Integrative genomics analysis of chromosome 5p gain in cervical cancer reveals target over-expressed genes, including Drosha

Abstract

Background: Copy number gains and amplifications are characteristic feature of cervical cancer (CC) genomes for which the underlying mechanisms are unclear. These changes may possess oncogenic properties by deregulating tumor-related genes. Gain of short arm of chromosome 5 (5p) is the most frequent karyotypic change in CC.

Methods: To examine the role of 5p gain, we performed a combination of single nucleotide polymorphism (SNP) array, fluorescence in situ hybridization (FISH), and gene expression analyses on invasive cancer and in various stages of CC progression.

Results: The SNP and FISH analyses revealed copy number increase (CNI) of 5p in 63% of invasive CC, which arises at later stages of precancerous lesions in CC development.
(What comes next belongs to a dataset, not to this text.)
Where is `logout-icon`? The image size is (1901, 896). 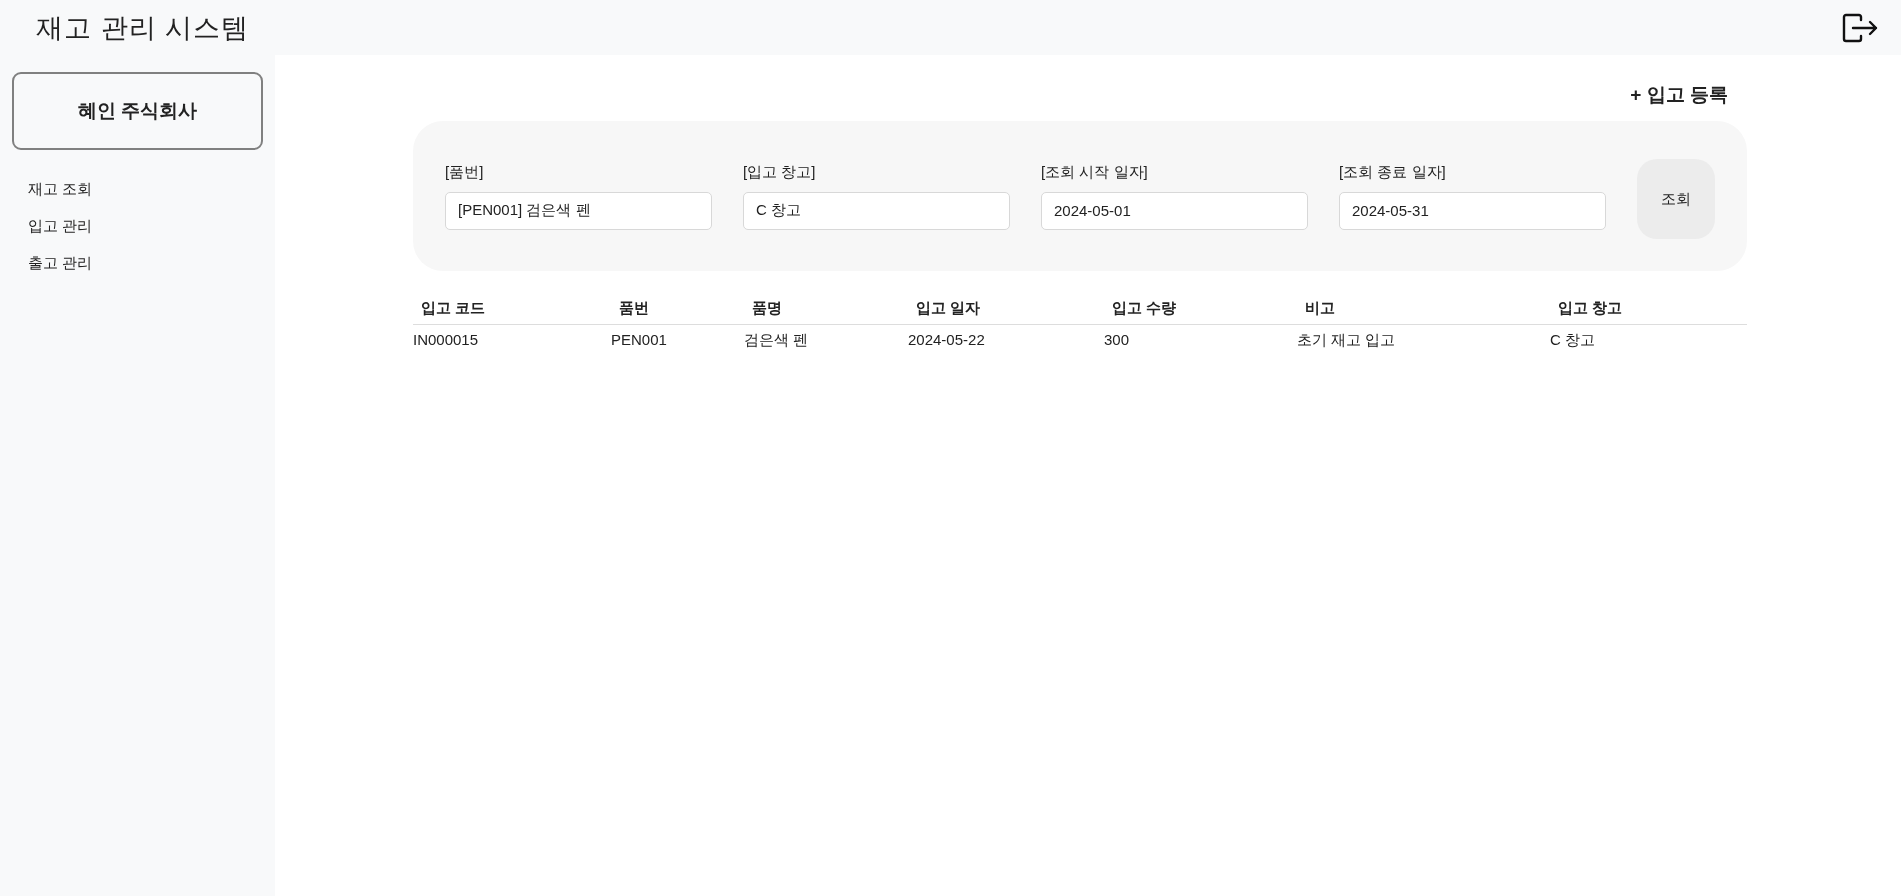
logout-icon is located at coordinates (1860, 28).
We integrated chromosome 5 genomic copy number and gene expression data to identify key target over expressed genes as a consequence of 5p gain. One of the candidates identified was Drosha (RNASEN), a gene that is required in the first step of microRNA (miRNA) processing in the nucleus. Other 5p genes identified as targets of CNI play a role in DNA repair and cell cycle regulation (BASP1, TARS, PAIP1, BRD9, RAD1, SKP2, and POLS), signal transduction (OSMR), and mitochondrial oxidative phosphorylation (NNT, SDHA, and NDUFS6), suggesting that disruption of pathways involving these genes may contribute to CC progression.
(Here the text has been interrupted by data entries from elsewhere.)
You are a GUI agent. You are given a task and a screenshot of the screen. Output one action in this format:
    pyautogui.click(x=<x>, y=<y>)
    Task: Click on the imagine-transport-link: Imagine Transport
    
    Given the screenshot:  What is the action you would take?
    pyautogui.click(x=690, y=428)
Conclusion: Taken together, we demonstrate the power of integrating genomics data with expression data in deciphering tumor-related targets of CNI. Identification of 5p gene targets in CC denotes an important step towards biomarker development and forms a framework for testing as molecular therapeutic targets.

Figure 1

Identification of chromosome 5p genomic alterations in cervical cancer.A-B. Copy number alterations in log2 ratio of chromosome 5 identified by 250 K NspI SNP array. Each vertical column represents a sample with genomic regions representing from pter (top) to qter (bottom). Prefix "T" indicates primary tumor; "CL" indicates cell line. The blue-red scale bar (-1 to +1) at the bottom represents the copy number changes relative to mean across the samples. The intensities of blue and red indicate relative decrease and increase in copy numbers, respectively. G-banded ideogram of chromosome 5 is shown on the extreme right in each panel. A. Identification of 5p gain as the most frequent genomic alteration in CC. All tumors that exhibited 5p gain are shown. Inferred copy number view of HeLa cell line showing 5p gain from normal (2N) (red line) is shown on right. B. 5q deletions in CC. All tumors that exhibited 5q deletions arranged from largest to smallest deletion are shown. Inferred copy number view of T-1875 showing 5q deletion from normal (2N) (red line) is shown on right. C-F. Fluorescence in situ hybridization (FISH) identification of 5p gains in invasive cancer (C-E) and high-grade cervical intra-epithelial lesion (HSIL) (F). Green signals represent 5p15.2 probe and Red signals represent probe mapping to 5q31 region used as control. Panels C-D represent invasive CC cases with increased copies of 5p (green) compared to 5q (red). Note the concordance of SNP copy number changes (panel A) and increased copies of 5p by FISH (panels C-E) for tumors T-207, T-218, and T-1981, respectively. Panel F showing 4 copies of chromosome 5p and 5q (tetrasomy 5) on a pap smear from HSIL.

Figure 2

Supervised analysis of over expressed genes identified as a consequence of gain of chromosome 5q in cervical cancer. Significantly differentially expressed genes were identified by filtering all the over expressed genes on chromosome 5p between tumor that showed gain of 5p and tumors with out 5p gain. In the matrix, each row represents the gene expression relative to group mean and each column represents a sample (shown on Top). T, represents primary tumor; CL, represents cell line. The dendrogram on left shows unsupervised clustering of genes differentially expressed between tumors with and without gain. The names of genes are shown on right. The scale bar (-2 to +2) on the bottom represents the level of expression with intensities of blue represents decrease and red for increase in expression. The groups within tumors shown at top represent no gain of chromosome 5p (I) and 5p gain (II).

Figure 3

Relative expression of differentially expressed genes as a consequence of 5p gain in relation to GAPDH in normal and tumors with and without gain of 5p gain. Genes are shown on top left-side corner of each panel.